## EXTRACTED ENTRIES
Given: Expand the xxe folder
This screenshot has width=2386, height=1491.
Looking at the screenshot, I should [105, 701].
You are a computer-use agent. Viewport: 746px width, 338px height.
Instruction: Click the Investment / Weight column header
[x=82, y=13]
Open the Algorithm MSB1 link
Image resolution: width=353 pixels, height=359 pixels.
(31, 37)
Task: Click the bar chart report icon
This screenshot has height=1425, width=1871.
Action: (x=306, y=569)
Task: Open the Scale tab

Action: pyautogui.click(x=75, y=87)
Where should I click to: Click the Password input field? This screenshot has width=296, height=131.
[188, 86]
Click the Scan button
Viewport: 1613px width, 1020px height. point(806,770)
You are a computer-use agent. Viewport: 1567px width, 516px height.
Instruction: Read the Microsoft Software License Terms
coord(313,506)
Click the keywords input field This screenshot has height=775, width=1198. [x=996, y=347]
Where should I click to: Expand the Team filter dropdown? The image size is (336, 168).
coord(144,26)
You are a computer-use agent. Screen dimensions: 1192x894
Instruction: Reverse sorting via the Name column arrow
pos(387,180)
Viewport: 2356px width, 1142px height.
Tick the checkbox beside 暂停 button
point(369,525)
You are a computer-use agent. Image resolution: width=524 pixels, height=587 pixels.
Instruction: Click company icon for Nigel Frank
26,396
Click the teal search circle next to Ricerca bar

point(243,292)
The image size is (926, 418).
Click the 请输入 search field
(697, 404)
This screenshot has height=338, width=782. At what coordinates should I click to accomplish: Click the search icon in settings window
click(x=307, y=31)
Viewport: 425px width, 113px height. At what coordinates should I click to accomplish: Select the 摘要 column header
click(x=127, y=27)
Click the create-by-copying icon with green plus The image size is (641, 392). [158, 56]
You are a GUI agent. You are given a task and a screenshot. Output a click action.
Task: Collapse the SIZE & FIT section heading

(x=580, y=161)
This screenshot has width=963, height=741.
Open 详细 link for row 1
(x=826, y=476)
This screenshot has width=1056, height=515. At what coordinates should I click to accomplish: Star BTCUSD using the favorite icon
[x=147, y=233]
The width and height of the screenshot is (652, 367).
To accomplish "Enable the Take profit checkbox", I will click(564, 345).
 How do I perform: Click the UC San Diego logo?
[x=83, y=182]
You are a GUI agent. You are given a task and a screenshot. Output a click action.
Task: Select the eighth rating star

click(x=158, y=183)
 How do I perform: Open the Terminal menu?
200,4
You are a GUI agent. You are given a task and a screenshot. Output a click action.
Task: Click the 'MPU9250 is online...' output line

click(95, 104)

## YOUR INSTRUCTIONS
Could you print all of the rows above again, word for word and unchanged?

## FINAL RESULT
Given: Expand the xxe folder
This screenshot has width=2386, height=1491.
Looking at the screenshot, I should [105, 701].
You are a computer-use agent. Viewport: 746px width, 338px height.
Instruction: Click the Investment / Weight column header
[x=82, y=13]
Open the Algorithm MSB1 link
Image resolution: width=353 pixels, height=359 pixels.
(31, 37)
Task: Click the bar chart report icon
This screenshot has height=1425, width=1871.
Action: (x=306, y=569)
Task: Open the Scale tab

Action: pyautogui.click(x=75, y=87)
Where should I click to: Click the Password input field? This screenshot has width=296, height=131.
[188, 86]
Click the Scan button
Viewport: 1613px width, 1020px height. point(806,770)
You are a computer-use agent. Viewport: 1567px width, 516px height.
Instruction: Read the Microsoft Software License Terms
coord(313,506)
Click the keywords input field This screenshot has height=775, width=1198. [x=996, y=347]
Where should I click to: Expand the Team filter dropdown? The image size is (336, 168).
coord(144,26)
You are a computer-use agent. Screen dimensions: 1192x894
Instruction: Reverse sorting via the Name column arrow
pos(387,180)
Viewport: 2356px width, 1142px height.
Tick the checkbox beside 暂停 button
point(369,525)
You are a computer-use agent. Image resolution: width=524 pixels, height=587 pixels.
Instruction: Click company icon for Nigel Frank
26,396
Click the teal search circle next to Ricerca bar

point(243,292)
The image size is (926, 418).
Click the 请输入 search field
(697, 404)
This screenshot has height=338, width=782. At what coordinates should I click to accomplish: Click the search icon in settings window
click(x=307, y=31)
Viewport: 425px width, 113px height. At what coordinates should I click to accomplish: Select the 摘要 column header
click(x=127, y=27)
Click the create-by-copying icon with green plus The image size is (641, 392). [158, 56]
You are a GUI agent. You are given a task and a screenshot. Output a click action.
Task: Collapse the SIZE & FIT section heading

(x=580, y=161)
This screenshot has width=963, height=741.
Open 详细 link for row 1
(x=826, y=476)
This screenshot has width=1056, height=515. At what coordinates should I click to accomplish: Star BTCUSD using the favorite icon
[x=147, y=233]
The width and height of the screenshot is (652, 367).
To accomplish "Enable the Take profit checkbox", I will click(564, 345).
 How do I perform: Click the UC San Diego logo?
[x=83, y=182]
You are a GUI agent. You are given a task and a screenshot. Output a click action.
Task: Select the eighth rating star

click(x=158, y=183)
 How do I perform: Open the Terminal menu?
200,4
You are a GUI agent. You are given a task and a screenshot. Output a click action.
Task: Click the 'MPU9250 is online...' output line

click(95, 104)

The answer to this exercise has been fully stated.